Hi! I wanted to help dispel a couple misconceptions that I see here and in the associated Reddit thread.

In general, rendering to screens is not zero-copy. There are several moments where a copy is inevitable for an image-gallery application regardless of how images are packed on disk.

  • The most important copy is to VRAM. Because framebuffers are scanned out near their corresponding physical connectors, and displays usually are driven in units like gigabytes/second, this copy is presumed to be DMA. This copy is the same one which occurs when rebinding textures in GL.
  • The image formats that you've discussed include JPEG and PNG. JPEG doesn't have pixel data, so it can't be directly mapped to a pixel buffer. PNG is internally compressed with zlib, RLE, and often with interpolation as well; it almost never can be mapped to a pixel buffer, and certainly not after using optipng or pngcrush on it.
  • VRAM-to-VRAM copying is usually faster than reusing buffers when the GPU is used for image decoding. Any time a VRAM object is reused in a new context, like turning a drawbuffer into a texture, the driver must rebind all dependent objects and issue memory fences to the GPU's command buffer. Paradoxically, this means that it might be faster to use extra VRAM and make an extra copy of the pixels so that the copy can be immediately used in the following draw command.

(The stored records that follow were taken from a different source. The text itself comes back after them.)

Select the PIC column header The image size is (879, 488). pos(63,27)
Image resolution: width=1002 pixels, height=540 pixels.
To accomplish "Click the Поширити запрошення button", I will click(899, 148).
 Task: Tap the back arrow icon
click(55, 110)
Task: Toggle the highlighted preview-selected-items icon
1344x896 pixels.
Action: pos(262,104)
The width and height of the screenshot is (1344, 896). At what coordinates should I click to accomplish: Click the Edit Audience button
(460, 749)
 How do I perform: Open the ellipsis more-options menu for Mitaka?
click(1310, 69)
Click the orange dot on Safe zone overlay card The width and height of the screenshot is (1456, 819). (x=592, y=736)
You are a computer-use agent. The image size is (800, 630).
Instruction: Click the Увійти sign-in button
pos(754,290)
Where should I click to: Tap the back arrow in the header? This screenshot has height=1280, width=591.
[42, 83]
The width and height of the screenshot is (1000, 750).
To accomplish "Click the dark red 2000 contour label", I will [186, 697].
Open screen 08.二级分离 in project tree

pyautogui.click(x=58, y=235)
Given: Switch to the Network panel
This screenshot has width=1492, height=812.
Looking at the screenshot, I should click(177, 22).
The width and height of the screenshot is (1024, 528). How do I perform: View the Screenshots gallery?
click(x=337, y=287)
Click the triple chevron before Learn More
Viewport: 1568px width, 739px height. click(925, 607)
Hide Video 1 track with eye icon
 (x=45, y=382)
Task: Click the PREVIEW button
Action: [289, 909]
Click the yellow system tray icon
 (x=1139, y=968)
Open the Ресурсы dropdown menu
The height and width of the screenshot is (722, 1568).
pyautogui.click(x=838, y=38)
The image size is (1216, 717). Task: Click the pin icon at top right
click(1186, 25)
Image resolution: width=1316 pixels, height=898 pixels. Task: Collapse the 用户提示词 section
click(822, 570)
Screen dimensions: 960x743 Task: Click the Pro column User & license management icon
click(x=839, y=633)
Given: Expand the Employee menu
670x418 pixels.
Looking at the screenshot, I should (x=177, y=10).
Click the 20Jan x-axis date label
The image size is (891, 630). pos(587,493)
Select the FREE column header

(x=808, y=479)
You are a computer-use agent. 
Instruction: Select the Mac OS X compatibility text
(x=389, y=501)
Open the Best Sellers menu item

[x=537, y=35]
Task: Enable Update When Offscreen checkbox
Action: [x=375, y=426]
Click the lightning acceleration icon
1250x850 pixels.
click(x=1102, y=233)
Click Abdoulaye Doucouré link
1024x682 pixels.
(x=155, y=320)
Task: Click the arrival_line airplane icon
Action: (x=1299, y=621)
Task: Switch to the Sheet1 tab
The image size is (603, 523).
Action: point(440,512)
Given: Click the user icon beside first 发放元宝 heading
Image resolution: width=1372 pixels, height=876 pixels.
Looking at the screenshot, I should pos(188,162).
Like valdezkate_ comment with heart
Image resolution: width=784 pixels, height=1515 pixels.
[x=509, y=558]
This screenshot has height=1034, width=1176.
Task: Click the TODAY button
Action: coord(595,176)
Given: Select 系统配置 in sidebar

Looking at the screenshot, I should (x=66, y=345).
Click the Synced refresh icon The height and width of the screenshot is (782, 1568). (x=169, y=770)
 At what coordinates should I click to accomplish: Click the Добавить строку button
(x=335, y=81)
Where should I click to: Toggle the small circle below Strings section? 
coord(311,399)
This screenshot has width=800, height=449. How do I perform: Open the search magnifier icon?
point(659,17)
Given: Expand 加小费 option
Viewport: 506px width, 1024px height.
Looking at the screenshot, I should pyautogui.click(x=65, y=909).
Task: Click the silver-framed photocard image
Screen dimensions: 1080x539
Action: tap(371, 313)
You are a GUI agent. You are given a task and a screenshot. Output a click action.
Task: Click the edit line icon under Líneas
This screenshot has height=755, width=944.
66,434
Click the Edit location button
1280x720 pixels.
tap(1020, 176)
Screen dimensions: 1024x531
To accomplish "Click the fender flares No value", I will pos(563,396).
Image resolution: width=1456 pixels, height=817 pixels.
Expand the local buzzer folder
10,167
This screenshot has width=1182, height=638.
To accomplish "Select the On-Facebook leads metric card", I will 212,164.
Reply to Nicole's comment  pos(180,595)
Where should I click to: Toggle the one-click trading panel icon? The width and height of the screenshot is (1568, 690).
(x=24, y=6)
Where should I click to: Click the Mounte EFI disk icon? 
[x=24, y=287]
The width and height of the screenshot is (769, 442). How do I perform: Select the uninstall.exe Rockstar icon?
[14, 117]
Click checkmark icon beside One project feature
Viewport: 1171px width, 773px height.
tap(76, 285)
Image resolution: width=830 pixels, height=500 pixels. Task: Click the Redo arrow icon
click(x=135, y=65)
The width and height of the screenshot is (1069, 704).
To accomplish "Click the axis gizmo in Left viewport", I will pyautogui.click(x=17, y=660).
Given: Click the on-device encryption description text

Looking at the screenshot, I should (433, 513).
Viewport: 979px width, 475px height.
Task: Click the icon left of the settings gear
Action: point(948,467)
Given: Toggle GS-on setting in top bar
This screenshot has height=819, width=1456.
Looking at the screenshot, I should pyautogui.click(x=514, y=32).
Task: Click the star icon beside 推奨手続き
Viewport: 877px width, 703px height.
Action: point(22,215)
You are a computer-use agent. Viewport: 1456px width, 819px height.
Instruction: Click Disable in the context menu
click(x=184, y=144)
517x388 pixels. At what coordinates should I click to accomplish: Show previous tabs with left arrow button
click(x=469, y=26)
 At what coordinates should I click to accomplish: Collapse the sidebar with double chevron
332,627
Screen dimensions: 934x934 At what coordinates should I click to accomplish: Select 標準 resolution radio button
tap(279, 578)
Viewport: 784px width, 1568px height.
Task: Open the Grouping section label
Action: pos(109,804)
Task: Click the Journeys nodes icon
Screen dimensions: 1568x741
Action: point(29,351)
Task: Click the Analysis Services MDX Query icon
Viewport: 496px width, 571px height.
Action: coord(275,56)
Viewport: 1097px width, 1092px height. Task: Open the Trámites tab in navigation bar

This all arises when drawing video frames, which is a low-latency fixed-deadline situation that demands an efficient codec. Note that GPU-friendly codecs do not do all of their work in VRAM; instead, some of their coding is inherently serial and maps fairly well to SIMD instructions on the host CPU. This is a final irony: instead of DMA, the format is designed to be read from disk through the CPU to VRAM.